Under the hood of Dictionary and ConcurrentDictionary

Some time ago, I decided that I wanted to know more details about the work of multithreading in .NET and that I paid undeservedly little attention to this in the past. There is a great deal of information on this subject (I chose this section of the book “C # in a nutshell” as a starting point ), but as it turned out, only a small part of the resources try to explain something in detail.

Each master should know his tools, and what can be used more often than collections? Therefore, I decided to make a small overview of multithreaded collections and start with ConcurrentDictionary (a cursory review has already been seen here , but there are very few of them). In general, I was somewhat surprised that there was no such article for .NET yet (but enough for Java ).

So let's go.

If you are already familiar with Dictionary itself, then you can skip the next section.

What is a Dictionary?


Dictionary is an implementation of the standard hashtable .
The following functions are interesting here:

Initialization

Initialization occurs either during creation (if the initial size of the collection is transferred) or when the first element is added, and the nearest prime number will be selected as the size (3). This creates 2 internal collections - int [] buckets and Entry [] entries . The first will contain the indices of the elements in the second collection, and it, in turn, will contain the elements themselves in this form:

private struct Entry
{
    public int hashCode;
    public int next;
    public TKey key;
    public TValue value;
}

Adding Items

When adding an element, the hash code of its key is calculated and then the basket index into which it will be added modulo the collection size:

int bucketNum = (hashcode & 0x7fffffff) % capacity;

It will look something like this:

Then it checks if there is already such a key in the collection, if so, the Add operation will throw an exception, and assignment by index will simply replace the element with a new one. If the maximum size of the dictionary is reached, then expansion occurs (a new size is selected by the nearest prime number).
The complexity of the operation, respectively, is O (n).

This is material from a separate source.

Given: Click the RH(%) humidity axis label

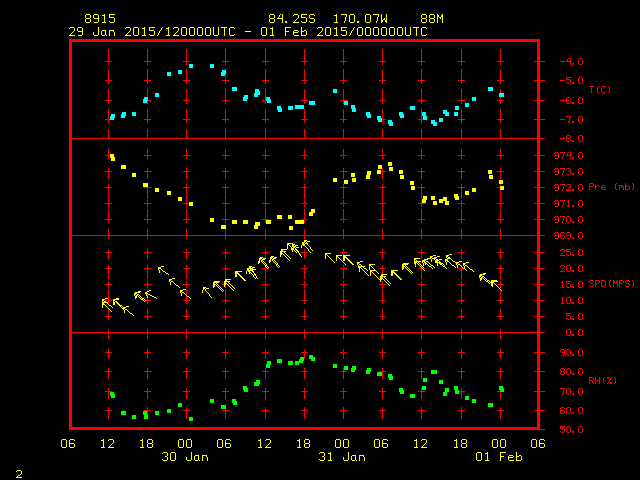Looking at the screenshot, I should 602,381.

If a collision occurs (that is, there is already an element in the basket with bucketNum indices), then the new element is added to the collection, its index is stored in the basket, and the index of the old element is in its next field.

Thus, we obtain a unidirectional linked list . This collision resolution mechanism is called chaining.. If when adding an element the number of collisions is large (more than 100 in the current version), then when the collection is expanded , a re-hash operation occurs , before which a new hash code generator is randomly selected.
The difficulty of adding O (1) or O (n) in the event of a collision.

Delete items

When deleting elements, we overwrite its contents with default values, change the next pointers of other elements, if necessary, and store the index of this element in the freeList internal field, and the old value in the next field. Thus, when adding a new element, we can reuse such free cells:


The complexity is again O (1) or O (n) in the event of a collision.

Other

It is also worth noting 2 points:
1) When cleaning the dictionary, its internal size does not change. That is, potentially, you are simply wasting space.
2) GetEnumerator simply returns an iterator over the entires collection (O (1) complexity). If you only added elements, they will return in the same order. However, if you deleted elements and added new ones, the order will change accordingly, so you should not rely on it (especially since this may change in future versions of the framework).

So what about ConcurrentDictionary?


It would seem that there are 2 solutions in the forehead to ensure thread safety - wrap all accesses to the dictionary in locks or wrap all its methods in them. However, for obvious reasons, this solution will be slow - delays added by lock, and the restriction on 1 thread that could work with the collection do not add performance.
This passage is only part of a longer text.